It’s time to celebrate Attendance Awareness Month! This month-long recognition was started in 2013 by the national nonprofit Attendance Works with the goal of mobilizing schools and communities to promote the value of good attendance and to address chronic absenteeism.
In the opening days of the school year, buildings are filled with students reconnecting with friends and meeting teachers, abuzz with the excitement of a new year. But even in these early days of the new school year, some students are already heading toward academic trouble: they are missing too many days of school.
Chronic absenteeism refers to a child missing 10 percent of the school year for any reason – excused and unexcused, including in-school suspensions. Research shows that this is the point when students start to fall behind academically. Chronic absenteeism is a largely hidden crisis that is undermining student achievement as early as kindergarten.
According to an Attendance Works report, absenteeism rates among kindergartners, particularly low-income and minority children, are nearly as high as those among high school freshmen. An estimated 1 in 10 kindergartners misses at least 18 days of school, or nearly a month of class, per year. Chronic absence in kindergarten can leave third-graders unable to read proficiently, sixth-graders struggling with coursework, and high school students off track for graduation. These absences are especially problematic among students living in poverty who are most likely to have poor attendance over multiple years and least likely to have the resources to make up for the lost time in the classroom. The missed days in a student’s earliest years are a significant precursor to reduced levels of school achievement and increased risk of dropping out of school.
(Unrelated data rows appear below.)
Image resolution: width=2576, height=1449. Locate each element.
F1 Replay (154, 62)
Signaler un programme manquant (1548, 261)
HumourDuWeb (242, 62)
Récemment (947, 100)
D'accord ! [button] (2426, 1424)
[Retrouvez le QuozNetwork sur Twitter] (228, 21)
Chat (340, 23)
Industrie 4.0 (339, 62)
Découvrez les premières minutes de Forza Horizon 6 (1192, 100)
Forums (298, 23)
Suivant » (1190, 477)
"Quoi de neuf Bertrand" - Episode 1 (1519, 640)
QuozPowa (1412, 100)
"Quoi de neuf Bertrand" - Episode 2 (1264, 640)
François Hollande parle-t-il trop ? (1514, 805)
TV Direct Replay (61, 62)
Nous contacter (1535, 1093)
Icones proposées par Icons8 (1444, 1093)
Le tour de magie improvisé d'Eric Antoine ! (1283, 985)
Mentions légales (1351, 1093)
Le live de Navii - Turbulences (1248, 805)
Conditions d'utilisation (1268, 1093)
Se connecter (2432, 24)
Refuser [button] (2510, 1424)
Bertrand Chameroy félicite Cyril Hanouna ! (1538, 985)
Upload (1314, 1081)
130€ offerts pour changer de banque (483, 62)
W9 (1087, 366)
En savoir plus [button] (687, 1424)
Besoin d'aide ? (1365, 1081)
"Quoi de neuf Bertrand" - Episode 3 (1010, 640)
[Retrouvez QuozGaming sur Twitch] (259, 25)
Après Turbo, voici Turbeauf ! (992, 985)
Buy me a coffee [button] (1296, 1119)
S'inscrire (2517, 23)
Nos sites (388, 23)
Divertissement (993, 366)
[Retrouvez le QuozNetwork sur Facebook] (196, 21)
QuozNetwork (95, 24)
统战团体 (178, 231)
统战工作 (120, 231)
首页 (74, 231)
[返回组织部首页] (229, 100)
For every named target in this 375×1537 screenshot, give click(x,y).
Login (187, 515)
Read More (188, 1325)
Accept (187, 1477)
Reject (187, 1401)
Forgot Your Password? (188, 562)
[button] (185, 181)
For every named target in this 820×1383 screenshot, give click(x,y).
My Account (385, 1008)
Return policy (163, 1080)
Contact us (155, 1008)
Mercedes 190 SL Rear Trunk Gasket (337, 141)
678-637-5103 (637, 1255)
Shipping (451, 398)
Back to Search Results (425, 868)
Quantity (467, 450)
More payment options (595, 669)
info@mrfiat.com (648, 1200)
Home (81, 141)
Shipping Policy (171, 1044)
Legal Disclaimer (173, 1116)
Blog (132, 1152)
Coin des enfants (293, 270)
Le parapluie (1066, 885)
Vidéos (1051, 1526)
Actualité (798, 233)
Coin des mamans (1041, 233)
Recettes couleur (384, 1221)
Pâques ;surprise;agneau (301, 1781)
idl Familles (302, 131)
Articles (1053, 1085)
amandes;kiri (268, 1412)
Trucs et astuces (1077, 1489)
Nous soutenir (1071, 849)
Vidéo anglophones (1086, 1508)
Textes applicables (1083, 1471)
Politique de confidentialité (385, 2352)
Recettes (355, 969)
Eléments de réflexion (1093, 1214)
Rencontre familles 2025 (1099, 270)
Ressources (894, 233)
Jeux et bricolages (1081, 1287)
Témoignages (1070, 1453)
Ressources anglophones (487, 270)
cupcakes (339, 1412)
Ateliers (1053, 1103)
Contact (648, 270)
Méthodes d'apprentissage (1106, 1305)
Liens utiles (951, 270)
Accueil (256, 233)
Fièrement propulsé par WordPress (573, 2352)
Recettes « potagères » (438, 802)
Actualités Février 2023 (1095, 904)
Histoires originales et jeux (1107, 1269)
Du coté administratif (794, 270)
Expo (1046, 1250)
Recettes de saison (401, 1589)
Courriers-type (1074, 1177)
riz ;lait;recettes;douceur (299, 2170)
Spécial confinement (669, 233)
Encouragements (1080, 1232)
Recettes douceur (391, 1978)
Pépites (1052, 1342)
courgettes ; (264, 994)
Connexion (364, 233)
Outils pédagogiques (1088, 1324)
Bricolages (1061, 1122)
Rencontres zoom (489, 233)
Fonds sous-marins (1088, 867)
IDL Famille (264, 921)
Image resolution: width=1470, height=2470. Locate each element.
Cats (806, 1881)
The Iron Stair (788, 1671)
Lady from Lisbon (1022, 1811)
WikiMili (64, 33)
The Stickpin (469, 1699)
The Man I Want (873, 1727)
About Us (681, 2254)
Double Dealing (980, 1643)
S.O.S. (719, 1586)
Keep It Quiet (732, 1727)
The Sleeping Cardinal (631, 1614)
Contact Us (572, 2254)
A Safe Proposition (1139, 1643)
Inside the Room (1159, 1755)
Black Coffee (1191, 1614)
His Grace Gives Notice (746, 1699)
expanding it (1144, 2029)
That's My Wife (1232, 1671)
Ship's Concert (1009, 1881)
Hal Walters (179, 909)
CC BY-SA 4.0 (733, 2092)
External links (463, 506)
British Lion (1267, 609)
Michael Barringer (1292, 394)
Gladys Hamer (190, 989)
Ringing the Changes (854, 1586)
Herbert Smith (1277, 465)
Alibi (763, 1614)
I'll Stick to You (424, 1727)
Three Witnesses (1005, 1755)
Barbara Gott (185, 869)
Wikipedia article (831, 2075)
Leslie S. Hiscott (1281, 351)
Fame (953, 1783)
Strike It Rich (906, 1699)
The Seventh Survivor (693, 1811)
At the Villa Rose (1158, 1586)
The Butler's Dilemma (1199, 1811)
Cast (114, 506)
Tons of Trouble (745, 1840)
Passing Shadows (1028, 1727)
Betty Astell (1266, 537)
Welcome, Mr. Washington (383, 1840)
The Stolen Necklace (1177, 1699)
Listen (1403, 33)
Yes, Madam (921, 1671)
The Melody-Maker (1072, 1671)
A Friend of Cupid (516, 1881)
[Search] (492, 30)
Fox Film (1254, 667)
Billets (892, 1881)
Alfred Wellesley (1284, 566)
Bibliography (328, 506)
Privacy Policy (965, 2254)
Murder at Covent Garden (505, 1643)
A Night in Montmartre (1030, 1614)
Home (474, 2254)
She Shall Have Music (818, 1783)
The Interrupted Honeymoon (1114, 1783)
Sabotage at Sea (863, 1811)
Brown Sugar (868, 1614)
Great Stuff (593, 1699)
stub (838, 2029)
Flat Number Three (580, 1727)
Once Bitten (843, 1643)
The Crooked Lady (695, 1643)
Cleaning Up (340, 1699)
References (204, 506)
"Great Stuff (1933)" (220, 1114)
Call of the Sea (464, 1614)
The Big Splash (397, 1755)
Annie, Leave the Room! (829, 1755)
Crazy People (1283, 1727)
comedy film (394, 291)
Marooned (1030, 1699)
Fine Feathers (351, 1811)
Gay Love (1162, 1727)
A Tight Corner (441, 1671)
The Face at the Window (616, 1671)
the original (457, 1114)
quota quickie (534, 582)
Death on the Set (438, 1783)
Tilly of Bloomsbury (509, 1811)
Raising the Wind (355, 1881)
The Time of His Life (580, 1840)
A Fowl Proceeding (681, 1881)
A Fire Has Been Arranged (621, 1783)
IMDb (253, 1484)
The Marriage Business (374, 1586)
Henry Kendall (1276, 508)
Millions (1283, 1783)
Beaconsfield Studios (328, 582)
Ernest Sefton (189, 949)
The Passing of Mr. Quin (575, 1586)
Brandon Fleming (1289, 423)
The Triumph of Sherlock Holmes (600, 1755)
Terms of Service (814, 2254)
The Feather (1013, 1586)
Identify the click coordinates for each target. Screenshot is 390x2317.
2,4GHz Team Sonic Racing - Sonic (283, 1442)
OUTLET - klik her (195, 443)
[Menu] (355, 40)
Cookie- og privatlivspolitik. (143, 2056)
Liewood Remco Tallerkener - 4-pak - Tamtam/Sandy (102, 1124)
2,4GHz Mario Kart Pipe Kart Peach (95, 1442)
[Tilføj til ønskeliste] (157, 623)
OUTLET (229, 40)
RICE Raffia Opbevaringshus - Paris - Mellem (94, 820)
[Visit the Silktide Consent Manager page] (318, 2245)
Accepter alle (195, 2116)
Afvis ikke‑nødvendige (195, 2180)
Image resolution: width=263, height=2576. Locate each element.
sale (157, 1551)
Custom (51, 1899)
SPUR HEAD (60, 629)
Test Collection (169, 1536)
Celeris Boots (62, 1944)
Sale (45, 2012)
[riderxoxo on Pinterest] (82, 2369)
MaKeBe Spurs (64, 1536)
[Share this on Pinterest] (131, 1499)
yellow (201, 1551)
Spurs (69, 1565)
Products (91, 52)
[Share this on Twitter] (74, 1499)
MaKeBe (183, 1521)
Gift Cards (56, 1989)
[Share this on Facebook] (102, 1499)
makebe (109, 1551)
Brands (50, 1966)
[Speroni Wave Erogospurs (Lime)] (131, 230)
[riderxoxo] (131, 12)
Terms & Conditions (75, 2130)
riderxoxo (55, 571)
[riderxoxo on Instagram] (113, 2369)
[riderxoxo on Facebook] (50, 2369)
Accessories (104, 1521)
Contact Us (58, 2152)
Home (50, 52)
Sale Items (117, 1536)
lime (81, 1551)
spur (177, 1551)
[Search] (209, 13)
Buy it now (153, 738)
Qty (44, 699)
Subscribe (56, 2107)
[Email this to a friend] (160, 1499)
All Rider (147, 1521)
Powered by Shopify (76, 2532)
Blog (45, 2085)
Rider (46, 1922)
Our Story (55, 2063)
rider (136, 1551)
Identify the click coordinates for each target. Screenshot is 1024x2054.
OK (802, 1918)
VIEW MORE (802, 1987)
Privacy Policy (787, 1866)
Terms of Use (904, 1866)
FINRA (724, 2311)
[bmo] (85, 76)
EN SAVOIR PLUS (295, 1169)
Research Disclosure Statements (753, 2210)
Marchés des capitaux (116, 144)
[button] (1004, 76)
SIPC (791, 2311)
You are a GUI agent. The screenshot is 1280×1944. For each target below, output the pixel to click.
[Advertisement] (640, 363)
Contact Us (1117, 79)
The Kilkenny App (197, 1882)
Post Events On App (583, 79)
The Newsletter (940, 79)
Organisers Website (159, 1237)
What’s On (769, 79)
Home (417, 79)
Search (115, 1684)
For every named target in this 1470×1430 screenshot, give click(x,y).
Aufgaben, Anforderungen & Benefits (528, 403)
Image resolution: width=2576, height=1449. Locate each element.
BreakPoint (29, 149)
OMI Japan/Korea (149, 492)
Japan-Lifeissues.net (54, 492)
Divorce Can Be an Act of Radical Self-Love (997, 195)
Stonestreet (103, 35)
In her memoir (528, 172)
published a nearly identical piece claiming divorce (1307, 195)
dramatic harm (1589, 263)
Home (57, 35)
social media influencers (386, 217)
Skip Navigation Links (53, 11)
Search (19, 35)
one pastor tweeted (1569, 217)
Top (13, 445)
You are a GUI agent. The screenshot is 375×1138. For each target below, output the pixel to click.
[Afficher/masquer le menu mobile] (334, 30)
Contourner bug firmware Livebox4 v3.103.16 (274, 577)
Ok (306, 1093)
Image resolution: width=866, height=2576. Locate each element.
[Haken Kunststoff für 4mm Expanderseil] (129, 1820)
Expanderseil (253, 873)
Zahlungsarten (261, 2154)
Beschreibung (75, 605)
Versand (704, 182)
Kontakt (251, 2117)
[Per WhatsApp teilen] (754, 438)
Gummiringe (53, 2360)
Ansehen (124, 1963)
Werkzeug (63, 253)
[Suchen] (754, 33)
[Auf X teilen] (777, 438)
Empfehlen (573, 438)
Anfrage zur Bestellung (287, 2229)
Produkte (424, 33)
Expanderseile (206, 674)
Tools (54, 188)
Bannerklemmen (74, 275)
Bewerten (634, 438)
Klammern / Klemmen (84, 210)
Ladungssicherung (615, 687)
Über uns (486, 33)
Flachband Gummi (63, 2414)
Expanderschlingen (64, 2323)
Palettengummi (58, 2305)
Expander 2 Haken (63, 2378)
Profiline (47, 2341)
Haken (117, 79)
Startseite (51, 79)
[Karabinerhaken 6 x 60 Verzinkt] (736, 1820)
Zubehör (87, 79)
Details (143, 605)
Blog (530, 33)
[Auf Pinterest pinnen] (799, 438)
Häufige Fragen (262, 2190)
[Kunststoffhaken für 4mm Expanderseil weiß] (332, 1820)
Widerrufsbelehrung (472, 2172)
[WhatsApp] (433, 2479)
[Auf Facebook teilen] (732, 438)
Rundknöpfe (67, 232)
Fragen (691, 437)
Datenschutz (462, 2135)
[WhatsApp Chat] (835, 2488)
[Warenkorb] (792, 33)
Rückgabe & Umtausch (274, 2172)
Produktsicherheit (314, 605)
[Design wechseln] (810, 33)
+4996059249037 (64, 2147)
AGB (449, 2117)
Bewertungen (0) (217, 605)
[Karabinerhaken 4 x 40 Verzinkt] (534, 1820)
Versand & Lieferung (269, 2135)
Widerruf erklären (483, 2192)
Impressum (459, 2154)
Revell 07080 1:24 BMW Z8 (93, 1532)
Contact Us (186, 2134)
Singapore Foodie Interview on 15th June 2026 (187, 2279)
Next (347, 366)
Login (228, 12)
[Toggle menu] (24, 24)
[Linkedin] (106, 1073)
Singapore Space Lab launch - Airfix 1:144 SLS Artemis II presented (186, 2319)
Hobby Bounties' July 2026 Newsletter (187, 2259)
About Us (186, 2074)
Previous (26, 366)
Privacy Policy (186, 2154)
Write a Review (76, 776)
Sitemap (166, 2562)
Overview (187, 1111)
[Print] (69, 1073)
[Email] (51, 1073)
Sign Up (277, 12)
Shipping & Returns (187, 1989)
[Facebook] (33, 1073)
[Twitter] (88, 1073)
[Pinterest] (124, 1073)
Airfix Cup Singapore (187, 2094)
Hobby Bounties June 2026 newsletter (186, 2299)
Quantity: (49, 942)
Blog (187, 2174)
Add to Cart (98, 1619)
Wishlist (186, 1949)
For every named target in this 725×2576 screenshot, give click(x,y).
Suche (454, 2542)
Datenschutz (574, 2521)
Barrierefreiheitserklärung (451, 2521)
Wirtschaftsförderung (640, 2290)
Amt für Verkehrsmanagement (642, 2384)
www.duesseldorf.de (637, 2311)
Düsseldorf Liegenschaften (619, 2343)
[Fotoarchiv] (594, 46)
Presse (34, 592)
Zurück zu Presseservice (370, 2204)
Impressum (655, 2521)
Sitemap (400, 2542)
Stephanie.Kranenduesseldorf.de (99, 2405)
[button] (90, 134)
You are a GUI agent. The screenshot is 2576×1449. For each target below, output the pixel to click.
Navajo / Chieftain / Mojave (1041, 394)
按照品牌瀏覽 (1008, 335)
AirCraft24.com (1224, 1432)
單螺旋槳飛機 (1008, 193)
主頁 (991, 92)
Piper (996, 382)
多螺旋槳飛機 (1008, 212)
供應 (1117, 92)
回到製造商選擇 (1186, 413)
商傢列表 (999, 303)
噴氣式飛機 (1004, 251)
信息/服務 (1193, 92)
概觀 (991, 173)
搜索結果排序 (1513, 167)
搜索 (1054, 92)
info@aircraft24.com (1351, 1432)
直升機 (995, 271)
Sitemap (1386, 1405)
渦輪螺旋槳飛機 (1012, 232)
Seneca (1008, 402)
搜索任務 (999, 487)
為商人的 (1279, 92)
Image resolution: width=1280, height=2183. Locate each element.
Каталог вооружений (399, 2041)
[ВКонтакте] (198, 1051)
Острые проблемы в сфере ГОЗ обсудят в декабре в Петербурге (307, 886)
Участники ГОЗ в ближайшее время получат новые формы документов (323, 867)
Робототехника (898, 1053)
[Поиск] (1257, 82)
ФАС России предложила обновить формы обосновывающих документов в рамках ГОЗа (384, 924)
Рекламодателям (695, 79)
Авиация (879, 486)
Good attendance is central to students’ success and our broader efforts to improve our schools. All of our investments depend on students being there to benefit from them.
So how do we turn this around?
Our best opportunity to reverse this trend lies in early childhood. We must have a unified effort to help children and families make a smooth transition into kindergarten, starting with being registered and present on the first day of school.
At some schools, only a fraction of the projected kindergarteners are enrolled and attend class on day one. When children are not registered on time, it creates difficulties for the schools, the teachers, and the families. It also means that some young learners are missing the very first days of their academic career, putting them behind their classmates from the start. Children who are absent on the first day of kindergarten are also more likely to be chronically absent all the way through high school.
This is why our Transition to Kindergarten Initiative, a collaboration with Durham Public Schools, works throughout the year to make sure that children in Durham enter kindergarten on time and feeling excited, ready to learn and supported by their school, family and community. Year-round transition events at schools and annual community-wide events like Kindergarten Registration Week build connections between families and the schools and encourage on-time enrollment and attendance, all of which are key factors to a quality start to school.
Students come to school when educators and community partners join with families to identify and address challenges, create a more welcoming school environment, and help everyone understand the importance of avoiding unnecessary absences. During Attendance Awareness Month and throughout the year, think about what you can do within your own family, your place of business, and your own neighborhood to help get children in school and make every day count!